Helm Chart - Probe Webhook Retry Logic #2872

eshaanm25 · 2023-07-12T19:08:08Z

What steps did you take and what happened:

The purpose of the Gatekeeper post-install webhook is to probe the Gatekeeper Webhook API for availability. The post-install webhook is designed to retry probe requests until a time defined in postInstall.probeWebhook.waitTimeout. However, the probe webhook exits early when the connection is refused because the Gatekeeper Webhook Pods are not listening on the service port yet.
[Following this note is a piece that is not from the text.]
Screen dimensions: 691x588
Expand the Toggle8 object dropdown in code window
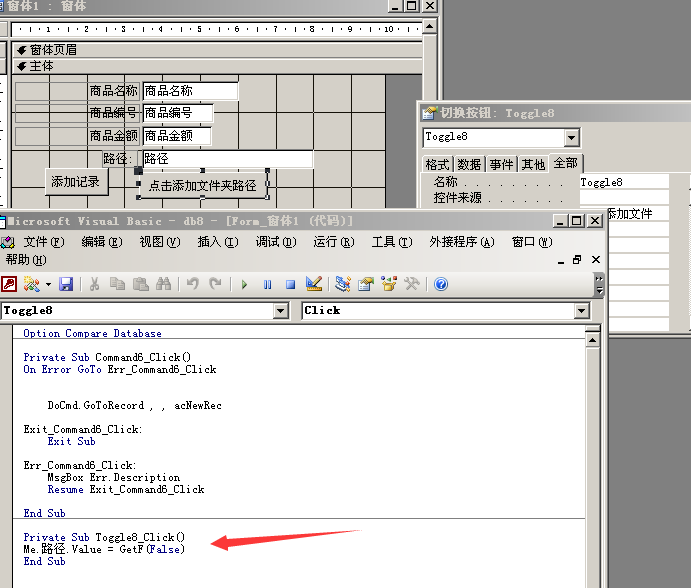281,311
During the installation of Gatekeeper, if the postInstall.labelNamespace flag is set to false and postInstall.probeWebhook is set to true, the installation of Gatekeeper may fail because the gatekeeper-probe-webhook-post-install Job will exit immediately rather than probing until the specified timeout. Once the Job fails 6 times, the Helm installation will fail because the Job has reached the default backoff limit.

What did you expect to happen:

The post-install webhook should continue to probe the Gatekeeper Webhook API even if the connection is refused because Gatekeeper Webhook Pods are not listening on the service port yet. In order to do this, the --retry--connrefused flag should be added to the probe webhook command.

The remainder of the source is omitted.